Member of the Virginia House of Delegates from Surry County
- In office May 5, 1777 – May 3, 1778 Serving with William Browne
- Preceded by: Allen Cocke
- Succeeded by: Benjamin Putney

Personal details
- Born: November 25, 1749 Surry County, Virginia Colony, British America
- Died: February 9, 1791 (aged 1) Surry County, Virginia, U.S.
- Party: Federalist
- Spouse: Elizabeth Kennon
- Children: 2 sons (including John Hartwell Cocke) and 6 daughters

Military service
- Branch/service: Virginia State Militia
- Years of service: 1775–1787
- Rank: Colonel
- Battles/wars: American Revolutionary War *Siege of Yorktown

= John Hartwell Cocke Sr. =

American politician (1749–1791)

John Hartwell Cocke (November 25, 1749 – February 9, 1791) was a Virginia planter, lawyer and politician from Surry County who served one term in the Virginia House of Delegates as well as in the Virginia Ratifying Convention, both after fighting as a Virginia militiaman in the Revolutionary War. Cocke also held multiple county offices, including as justice of the peace, and as County Lieutenant from 1787 until his (early) death.

==Early life and education==
John was born to the former Anne Ruffin and her burgess husband Hartwell Cocke in Surry County in the Colony of Virginia.
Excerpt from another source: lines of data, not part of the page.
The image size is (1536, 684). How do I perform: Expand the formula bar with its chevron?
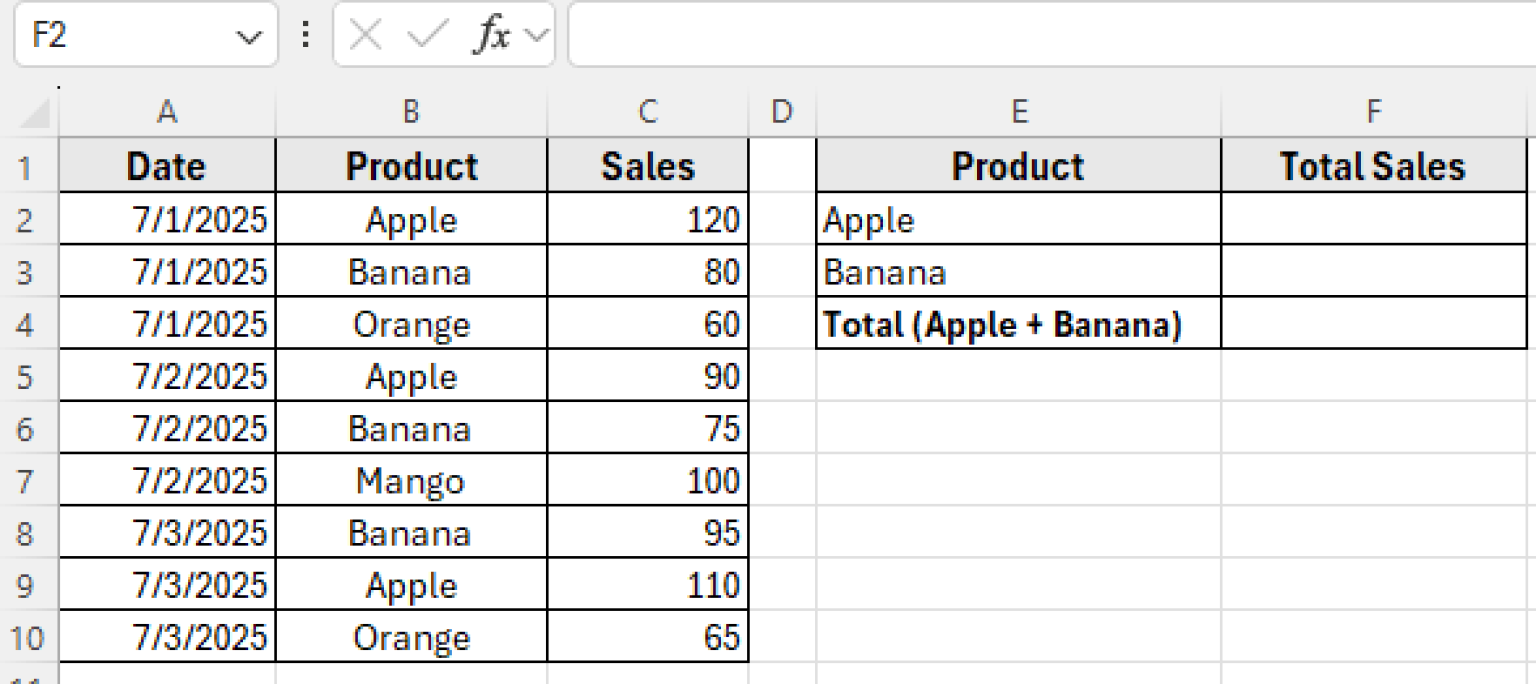pyautogui.click(x=534, y=35)
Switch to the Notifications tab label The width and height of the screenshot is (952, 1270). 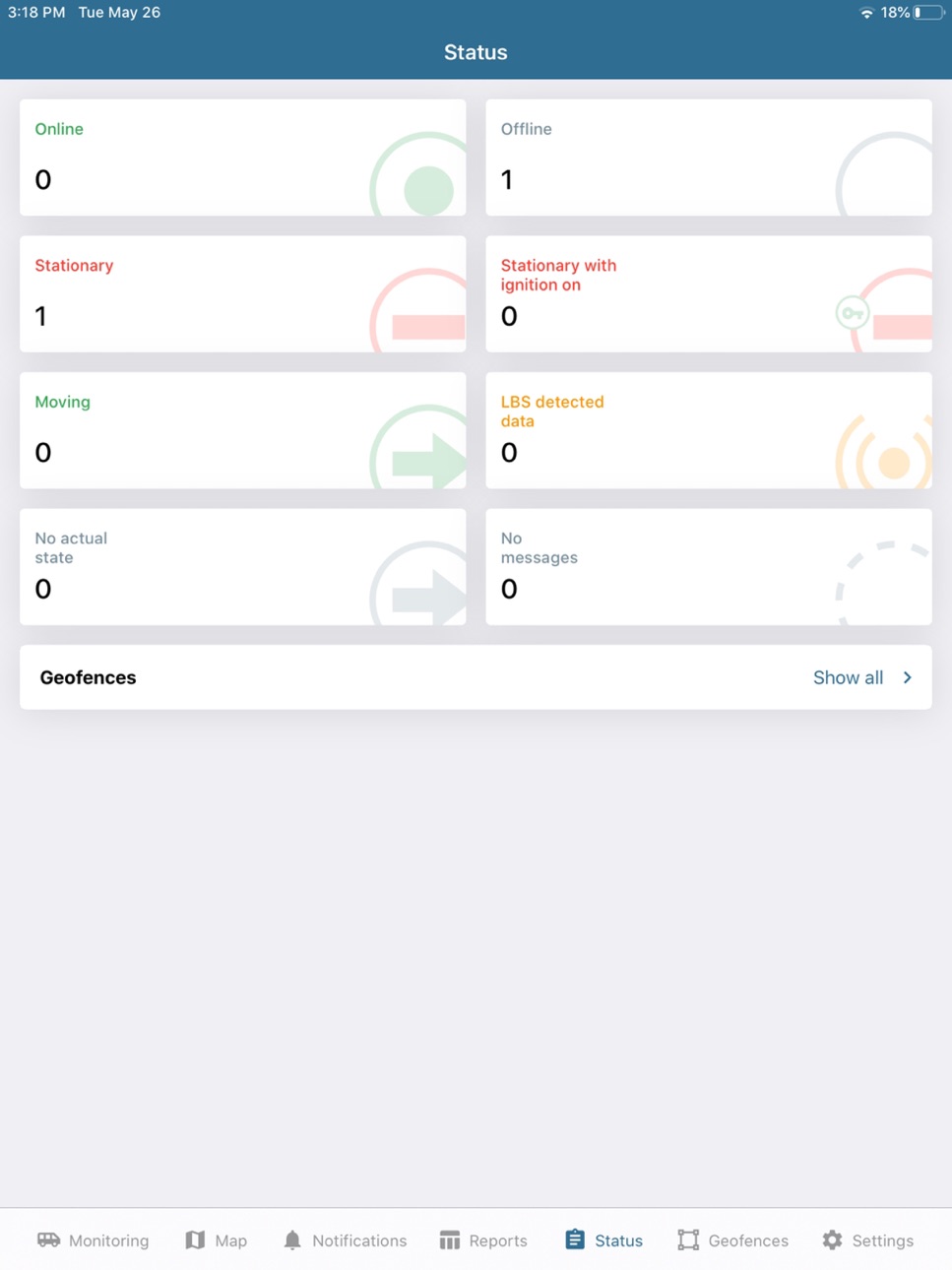point(359,1240)
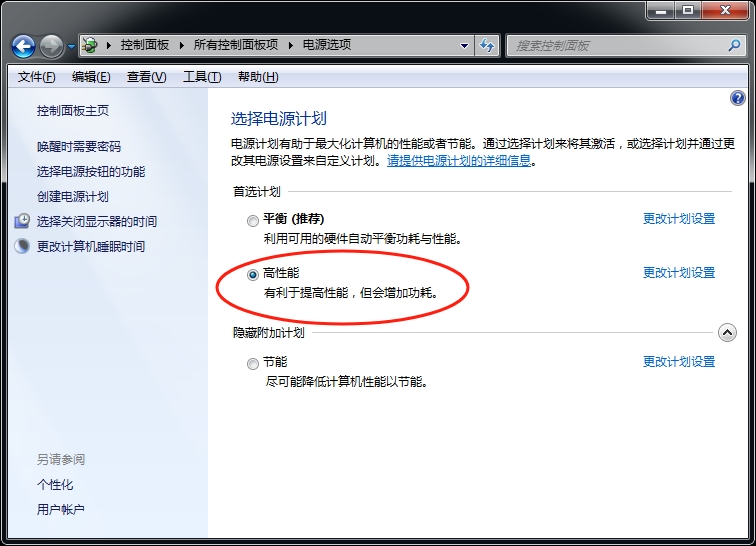This screenshot has width=756, height=546.
Task: Click the forward navigation arrow button
Action: point(51,46)
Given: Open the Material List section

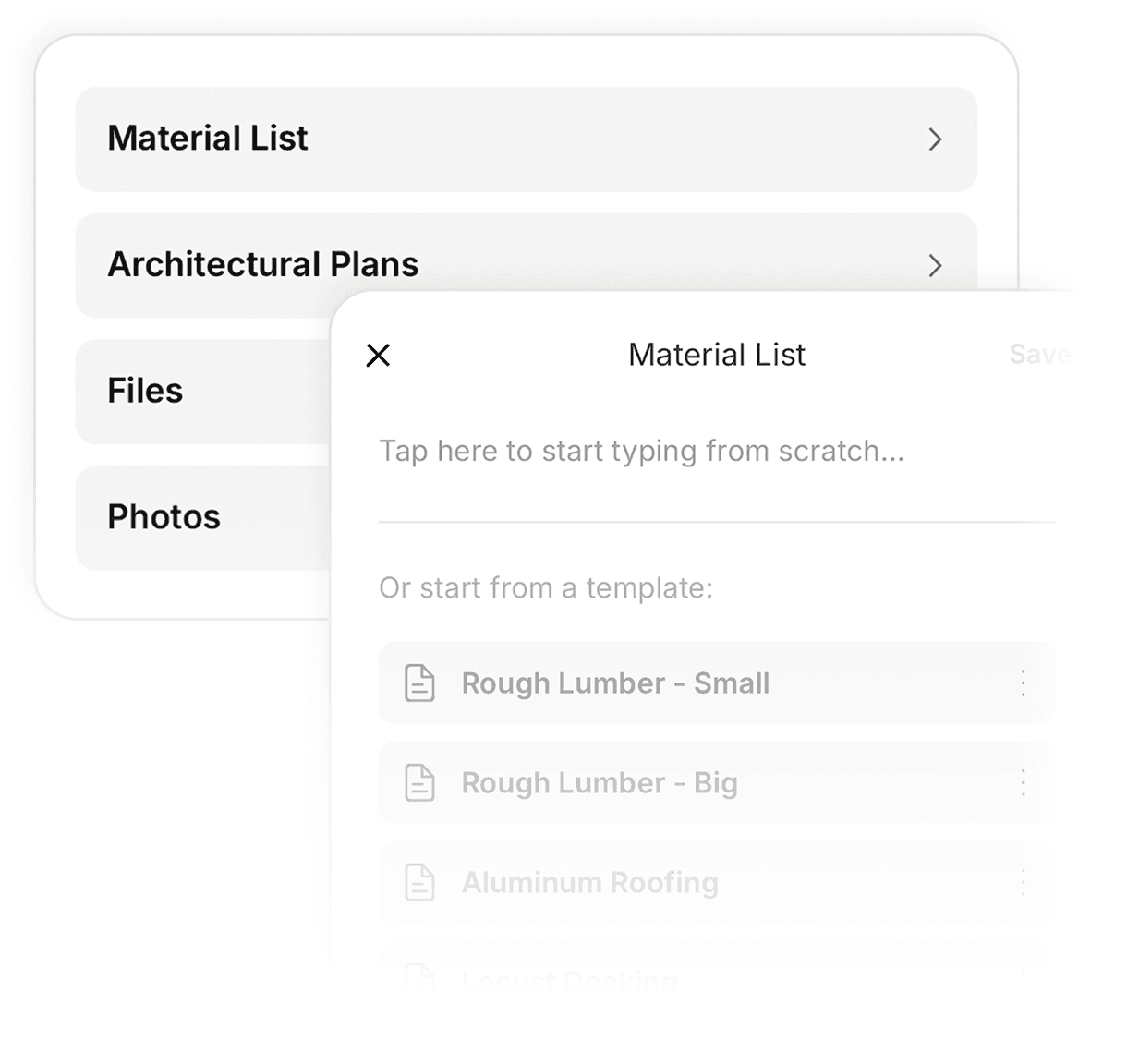Looking at the screenshot, I should (x=208, y=139).
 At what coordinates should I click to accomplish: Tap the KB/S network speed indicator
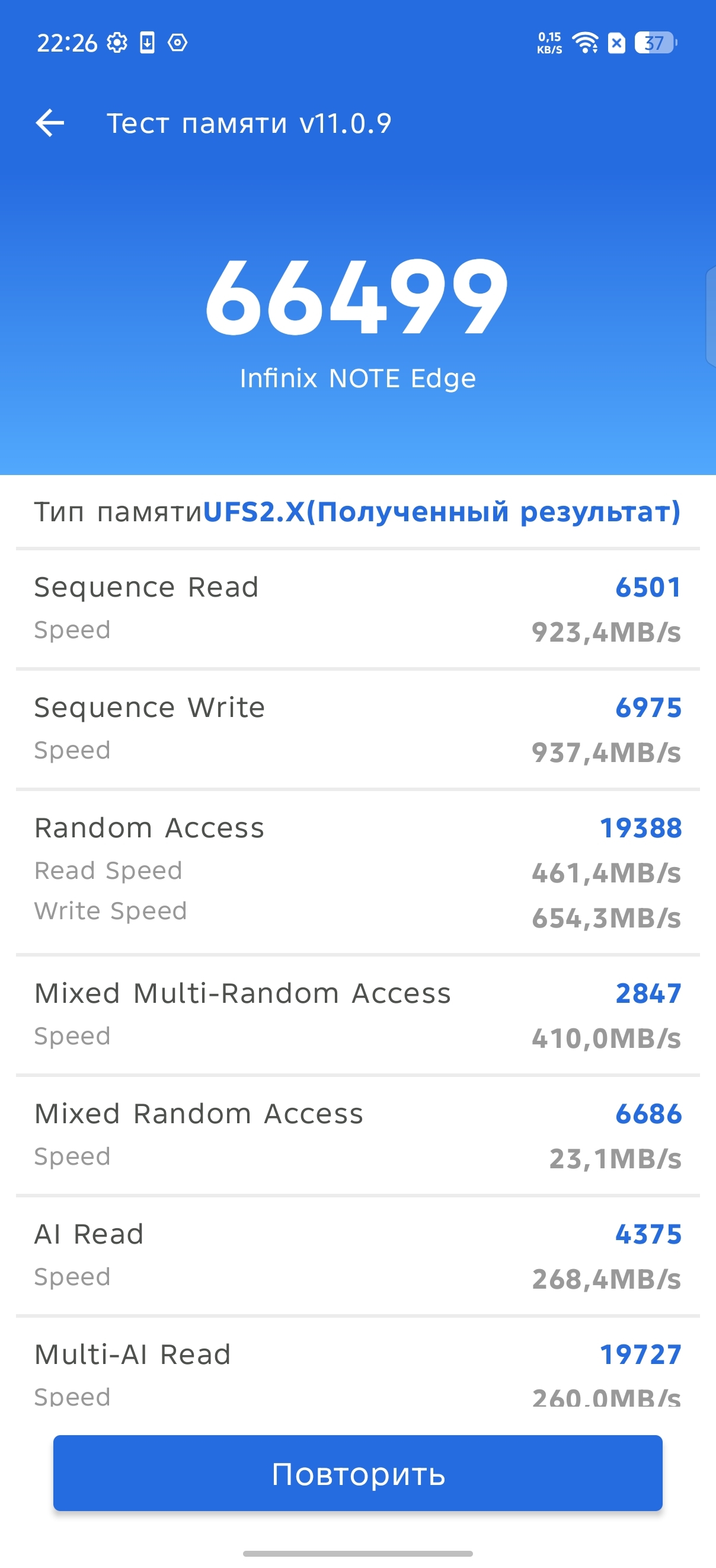point(549,43)
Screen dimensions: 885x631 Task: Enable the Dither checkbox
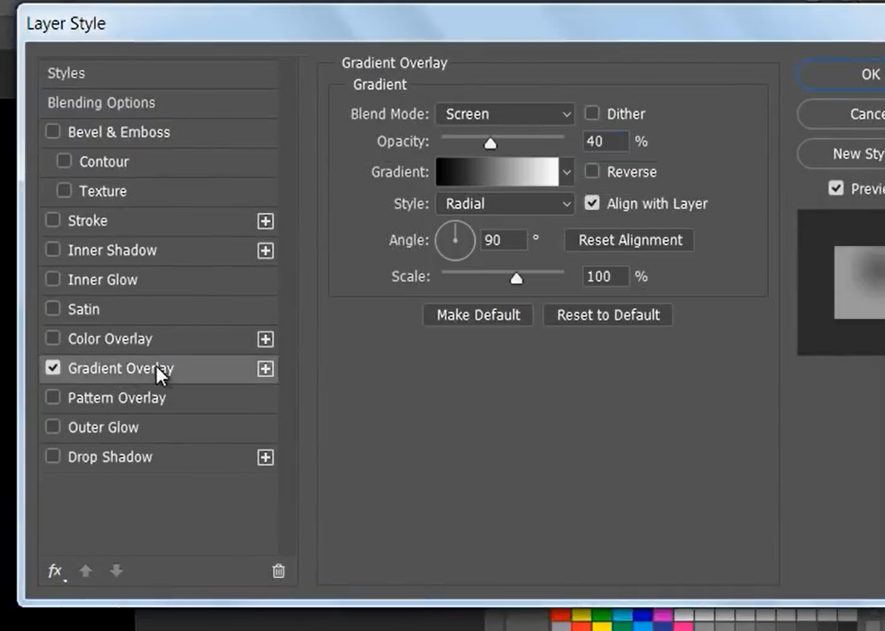point(591,113)
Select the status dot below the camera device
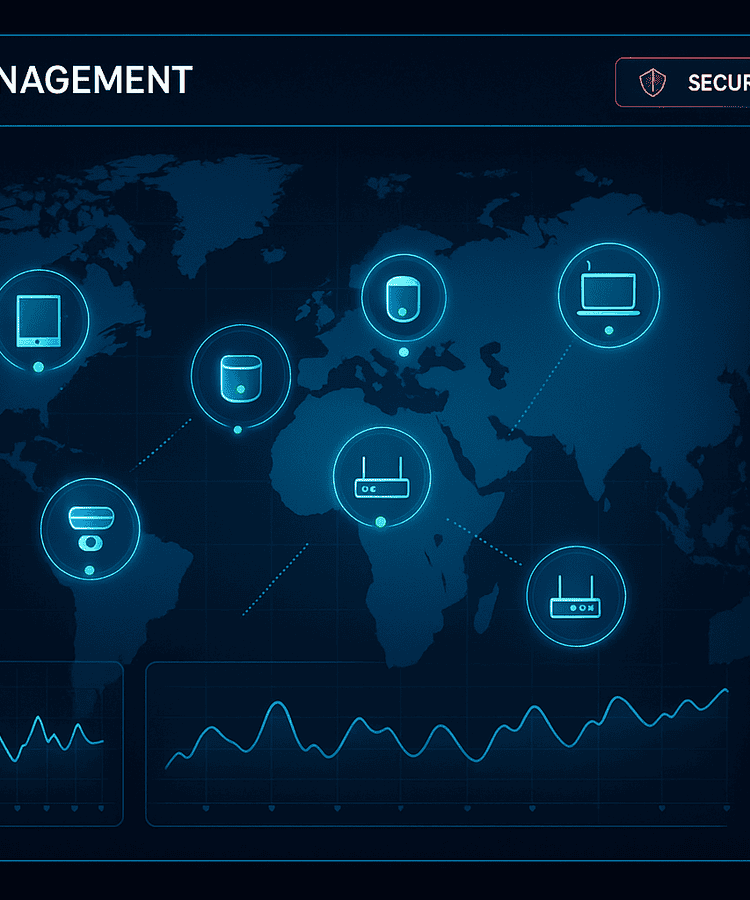 coord(89,570)
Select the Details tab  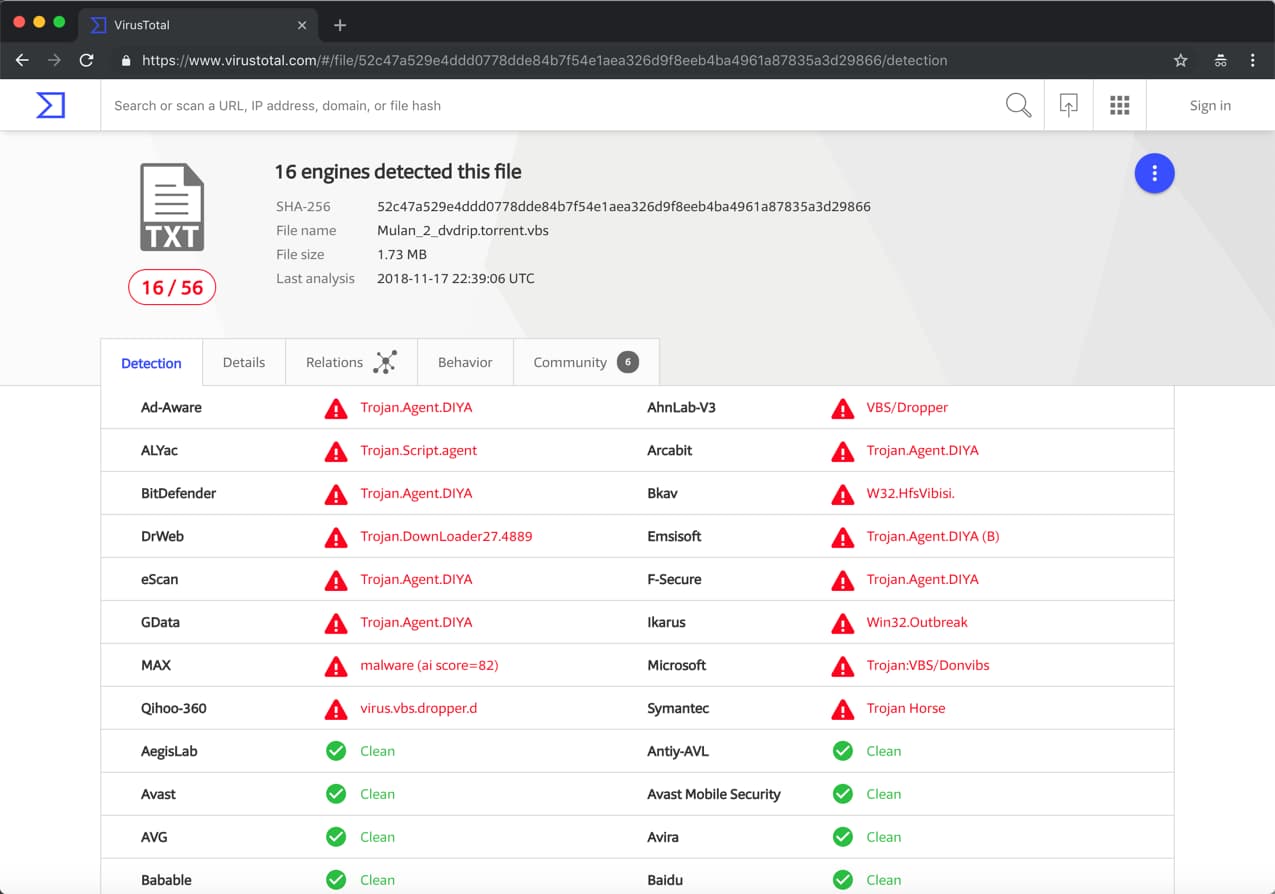[x=243, y=362]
Both parents could trace their descent from the First Families of Virginia, and had traditions of public service, as well as operated plantations using enslaved labor. Cocke received a private education appropriate to his class and attended the College of William & Mary across the James River. He was an early member of Phi Beta Kappa and a friend of William Short, also the son of a prominent Surry County family, and who later became an American ambassador, as well as wealthy, but freed his slaves and criticized slavery. Meanwhile, as the oldest of nine children, Cocke inherited the largest share of his father's estate and managed the interests of his minor siblings.

==Career==

===Lawyer===
Through the 1770s and 1780s, Cocke frequently served as executor of the wills of neighbors, as well as guardian of orphaned children.

===Military officer===

Virginia expanded her militia as the conflict with Great Britain loomed. Cocke was commissioned as captain on June 27, 1775, and promoted to major on June 26, 1781, during the Siege of Yorktown. After the war Cocke continued his service in the Virginia militia, becoming the county lieutenant, or commander of its militia on March 31, 1787.

===Politician===
His public career began when he was elected to the Surry County Committee of Safety in 1775 (and re-elected in 1776). During the American Revolutionary War, in addition to his military service described below, Cocke supplied provisions to the local militia. Surry County voters elected him as one of the county's representatives to the Virginia House of Delegates, succeeding the deceased Alan Cocke, but did not re-elect this man, perhaps because he was taken into custody of the sergeant at arms and fined for nonattendance (although in January he was appointed to a 10-member committee to apportion the public levy). Cocke's main service was as a justice of the peace, the justices collectively in that era governing the county. He was sworn in on February 24, 1778 and attended regularly until just before his death. In 1788, Cocke and John Allen of Claremont were elected as Surry County's representatives to the [[Virginia Ratifying Convention. He did not speak in any of the debates, but voted against amendments proposed by the Antifederalists, and for ratification of the U.S. Constitution (which passed) and in the conference's last days supported an unsuccessful resolution limiting Congress' tax power.

===Planter===

Like his father, brothers and others of his class, Cocke farmed using enslaved labor. At the time of his death, he owned approximately 130 slaves at three major plantations: in Surry County and further south and west upriver in Buckingham and Fluvanna Counties. Cocke also owned land in Brunswick County, Virginia|Brunswick County]] and 1,100 acres in Bourbon County (that became Kentucky, which may have rewarded his military service). Four years earlier, in the 1787 Virginia tax census, Cocke owned 17 enslaved teenagers and 27 enslaved adults, 14 horses and a stud stallion as well as 61 cattle in Fluvanna county, 11 enslaved teenagers and 16 enslaved adults, 5 horses and 30 cattle in Buckingham county, and 22 enslaved teenagers and 21 enslaved adults, 8 horses, 42 cattle and 4 wheeled chariot in Surry county.

==Personal life==

Cocke married Elizabeth Kennon of Chesterfield County on November 28, 1773. She would bear six daughters and two sons, although only one son (John Hartwell Cocke, who became known as an agricultural reformer and temperance advocate) and four daughters reached adulthood.

==Death and legacy==

Cocke died on February 9, 1791, and was buried in the family cemetery at Mount Pleasant.